Il secondo album è sempre il più difficile nella carriera di un artista, dicono. Il secondo album è meno personale del primo, di solito. Nel primo disco si mette ciò che si è, nel secondo ciò che si sa, pare. Il secondo disco delude i fan della prima ora, molto spesso. Sono tutte considerazioni che si ripetono, uguali a sè stesse ma che portano sempre un briciolo di verità . Per quanto riguarda i Male Bonding il discorso è più complicato, dato che tra un disco e l’altro della band londinese sono trascorsi appena quattordici mesi ed è difficile trovare vere differenze di stile.
Eppure qualcosa si può dire, ad esempio che le registrazioni di “Endless Now” appaiono meno caotiche e più pulite rispetto al precedente “Nothing Hurts”, i volumi più livellati rendono molto più chiara la resa della voce di John Arthur Webb e le composizioni si appoggiando con convinzione alla batteria di Robin Silas Christian.

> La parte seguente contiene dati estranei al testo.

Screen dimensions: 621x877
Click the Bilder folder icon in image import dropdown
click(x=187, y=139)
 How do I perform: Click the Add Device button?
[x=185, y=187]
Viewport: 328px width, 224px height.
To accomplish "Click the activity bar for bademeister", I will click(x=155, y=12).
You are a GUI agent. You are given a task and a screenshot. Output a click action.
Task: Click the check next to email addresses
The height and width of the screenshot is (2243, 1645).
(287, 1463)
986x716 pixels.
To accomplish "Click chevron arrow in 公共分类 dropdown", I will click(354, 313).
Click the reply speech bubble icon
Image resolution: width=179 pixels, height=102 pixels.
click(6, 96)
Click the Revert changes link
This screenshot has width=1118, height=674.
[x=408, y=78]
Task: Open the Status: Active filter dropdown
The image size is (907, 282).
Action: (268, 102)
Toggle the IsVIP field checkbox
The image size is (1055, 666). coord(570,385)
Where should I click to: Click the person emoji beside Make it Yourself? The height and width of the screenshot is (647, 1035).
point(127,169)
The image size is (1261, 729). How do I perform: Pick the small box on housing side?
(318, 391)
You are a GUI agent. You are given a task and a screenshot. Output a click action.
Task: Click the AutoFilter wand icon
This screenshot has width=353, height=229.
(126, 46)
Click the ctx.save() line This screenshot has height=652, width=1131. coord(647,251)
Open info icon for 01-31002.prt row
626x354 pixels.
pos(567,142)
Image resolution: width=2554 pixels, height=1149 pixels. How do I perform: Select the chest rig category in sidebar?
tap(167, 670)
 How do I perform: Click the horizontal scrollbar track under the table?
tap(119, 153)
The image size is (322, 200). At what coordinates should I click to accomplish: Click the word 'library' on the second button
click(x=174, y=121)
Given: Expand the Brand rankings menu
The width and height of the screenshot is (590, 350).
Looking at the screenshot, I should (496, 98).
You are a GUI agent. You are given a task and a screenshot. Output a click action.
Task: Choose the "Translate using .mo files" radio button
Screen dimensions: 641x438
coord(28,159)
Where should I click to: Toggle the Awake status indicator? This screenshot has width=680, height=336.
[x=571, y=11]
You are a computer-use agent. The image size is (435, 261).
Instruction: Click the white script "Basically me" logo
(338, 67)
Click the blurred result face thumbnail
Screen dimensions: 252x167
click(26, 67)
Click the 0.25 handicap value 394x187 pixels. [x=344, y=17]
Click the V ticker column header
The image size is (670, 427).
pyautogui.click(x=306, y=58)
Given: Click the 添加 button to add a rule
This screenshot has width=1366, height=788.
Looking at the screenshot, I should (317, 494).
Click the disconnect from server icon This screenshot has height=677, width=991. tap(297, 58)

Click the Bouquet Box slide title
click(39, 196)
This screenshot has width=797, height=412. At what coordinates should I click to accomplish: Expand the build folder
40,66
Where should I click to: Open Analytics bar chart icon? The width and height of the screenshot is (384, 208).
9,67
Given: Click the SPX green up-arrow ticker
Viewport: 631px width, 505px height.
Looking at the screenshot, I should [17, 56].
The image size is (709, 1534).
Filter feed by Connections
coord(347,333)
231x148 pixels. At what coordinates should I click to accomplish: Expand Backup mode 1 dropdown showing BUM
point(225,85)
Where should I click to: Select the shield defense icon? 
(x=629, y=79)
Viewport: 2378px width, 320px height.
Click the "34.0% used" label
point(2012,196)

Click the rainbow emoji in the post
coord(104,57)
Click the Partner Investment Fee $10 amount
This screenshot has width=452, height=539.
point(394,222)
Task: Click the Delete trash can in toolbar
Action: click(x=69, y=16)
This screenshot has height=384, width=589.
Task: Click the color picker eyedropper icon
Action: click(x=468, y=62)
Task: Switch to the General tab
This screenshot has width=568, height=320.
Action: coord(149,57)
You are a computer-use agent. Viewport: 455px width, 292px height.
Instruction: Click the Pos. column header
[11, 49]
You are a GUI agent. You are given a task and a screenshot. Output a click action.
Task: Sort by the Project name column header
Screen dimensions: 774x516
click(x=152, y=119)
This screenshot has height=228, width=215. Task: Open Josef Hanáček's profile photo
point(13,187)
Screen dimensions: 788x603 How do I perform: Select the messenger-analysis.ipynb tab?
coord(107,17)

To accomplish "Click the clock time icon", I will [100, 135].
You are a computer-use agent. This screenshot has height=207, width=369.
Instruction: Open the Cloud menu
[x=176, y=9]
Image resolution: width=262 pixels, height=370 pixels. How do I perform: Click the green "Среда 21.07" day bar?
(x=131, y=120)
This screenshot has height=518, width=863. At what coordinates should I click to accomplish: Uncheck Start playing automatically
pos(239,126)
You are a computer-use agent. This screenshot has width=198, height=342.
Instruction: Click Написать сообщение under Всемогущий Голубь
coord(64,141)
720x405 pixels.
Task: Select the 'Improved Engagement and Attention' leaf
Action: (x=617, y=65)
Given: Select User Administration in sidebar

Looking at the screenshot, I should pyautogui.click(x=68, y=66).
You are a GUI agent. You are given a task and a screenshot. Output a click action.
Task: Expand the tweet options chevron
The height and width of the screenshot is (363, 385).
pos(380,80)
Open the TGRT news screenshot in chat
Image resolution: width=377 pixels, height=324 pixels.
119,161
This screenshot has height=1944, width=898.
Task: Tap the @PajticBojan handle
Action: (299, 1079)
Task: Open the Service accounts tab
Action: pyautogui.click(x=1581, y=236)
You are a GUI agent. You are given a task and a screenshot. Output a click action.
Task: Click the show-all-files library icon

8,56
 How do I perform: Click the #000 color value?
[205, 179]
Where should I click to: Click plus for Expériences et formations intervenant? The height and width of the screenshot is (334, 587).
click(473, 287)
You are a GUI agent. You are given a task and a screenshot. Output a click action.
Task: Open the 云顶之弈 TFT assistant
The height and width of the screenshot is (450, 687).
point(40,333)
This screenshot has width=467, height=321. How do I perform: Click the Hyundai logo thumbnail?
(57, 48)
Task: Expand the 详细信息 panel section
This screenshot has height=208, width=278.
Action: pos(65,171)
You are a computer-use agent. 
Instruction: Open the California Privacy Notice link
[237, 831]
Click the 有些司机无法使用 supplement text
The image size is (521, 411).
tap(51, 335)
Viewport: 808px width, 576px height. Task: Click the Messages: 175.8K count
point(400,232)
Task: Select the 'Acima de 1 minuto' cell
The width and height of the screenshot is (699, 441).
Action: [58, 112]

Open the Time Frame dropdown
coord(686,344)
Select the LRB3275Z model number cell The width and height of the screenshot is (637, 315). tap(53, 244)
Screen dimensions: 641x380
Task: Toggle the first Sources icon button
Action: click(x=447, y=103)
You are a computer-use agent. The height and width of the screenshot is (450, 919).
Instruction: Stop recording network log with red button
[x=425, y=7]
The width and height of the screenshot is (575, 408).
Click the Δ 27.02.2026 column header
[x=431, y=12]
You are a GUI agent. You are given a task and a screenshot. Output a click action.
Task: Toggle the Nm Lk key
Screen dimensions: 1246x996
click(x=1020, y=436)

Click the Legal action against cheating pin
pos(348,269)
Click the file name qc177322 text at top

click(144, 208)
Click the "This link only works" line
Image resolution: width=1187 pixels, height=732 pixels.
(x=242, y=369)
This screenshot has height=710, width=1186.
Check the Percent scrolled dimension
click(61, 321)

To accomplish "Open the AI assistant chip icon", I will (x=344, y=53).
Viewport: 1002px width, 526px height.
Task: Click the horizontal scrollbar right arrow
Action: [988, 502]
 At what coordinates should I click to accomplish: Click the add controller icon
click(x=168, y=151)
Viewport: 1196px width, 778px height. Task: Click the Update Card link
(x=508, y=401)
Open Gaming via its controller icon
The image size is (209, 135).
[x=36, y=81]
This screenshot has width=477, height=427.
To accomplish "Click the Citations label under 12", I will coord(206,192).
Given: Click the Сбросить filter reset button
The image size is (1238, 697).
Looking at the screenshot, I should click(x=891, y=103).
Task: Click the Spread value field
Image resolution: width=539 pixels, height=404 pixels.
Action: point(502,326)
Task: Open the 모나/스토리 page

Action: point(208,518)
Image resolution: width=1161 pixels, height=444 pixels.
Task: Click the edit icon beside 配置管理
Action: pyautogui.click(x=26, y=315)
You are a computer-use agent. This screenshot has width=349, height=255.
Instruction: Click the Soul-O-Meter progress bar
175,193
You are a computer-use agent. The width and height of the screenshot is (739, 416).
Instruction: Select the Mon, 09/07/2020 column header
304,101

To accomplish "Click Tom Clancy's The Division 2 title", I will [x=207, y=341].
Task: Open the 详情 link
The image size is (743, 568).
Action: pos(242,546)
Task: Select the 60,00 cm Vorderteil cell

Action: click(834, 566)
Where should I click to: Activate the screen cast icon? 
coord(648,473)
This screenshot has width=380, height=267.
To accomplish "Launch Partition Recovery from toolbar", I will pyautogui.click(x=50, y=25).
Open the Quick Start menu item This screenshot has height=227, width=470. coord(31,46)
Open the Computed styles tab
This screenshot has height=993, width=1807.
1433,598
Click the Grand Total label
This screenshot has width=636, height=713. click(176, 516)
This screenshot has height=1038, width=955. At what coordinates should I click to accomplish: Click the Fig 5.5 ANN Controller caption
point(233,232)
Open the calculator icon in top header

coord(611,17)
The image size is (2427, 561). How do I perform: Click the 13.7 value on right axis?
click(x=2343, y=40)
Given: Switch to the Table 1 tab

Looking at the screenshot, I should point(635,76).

Più in generale si sono persi i riverberi wave e quel pizzico di punk che condiva l’esordio a favore di una sterzata decisa verso l’indie americana di fine Ottanta e primi Novanta; insomma meno Husker Du e molto più Dinosaur Jr. Tutto questo non è necessariamente un male per il power-trio britannico, anzi, a mio modo di vedere “Endless Now” è superiore al precedente sia dal punto di vista tecnico, con rese molto bene a fuoco, ma pure da quello artistico, grazie a melodie killer che si stampano in testa fin dal primo ascolto e un amalgama tra i vari elementi a sottolineare eleganza e maturità sorprendenti.
Una cavalcata elettrica lunga 36 minuti da assumere tutta senza soluzione di continuità , dall’intro di basso che apre “Tame the Sun” fino alla chiusa in feedback, passando per frustate a velocità massima (“Bones”, “Channelling Your Fears”) e la breve carezza acustica di “The Saddle”. Undici potenziali singoli che rilassano la mente e stimolano il corpo senza mai appiattirsi nella maniera, che, in una parola: divertono. I Male Bonding si mangiano in un solo boccone band, ingiustamente, ben più famose di loro grazie all’ironia (“What’s That Scene?”) e all’ispirazione, lanciandosi alla conquista del mercato. Un nuovo, l’ennesimo, colpaccio di Sub Pop.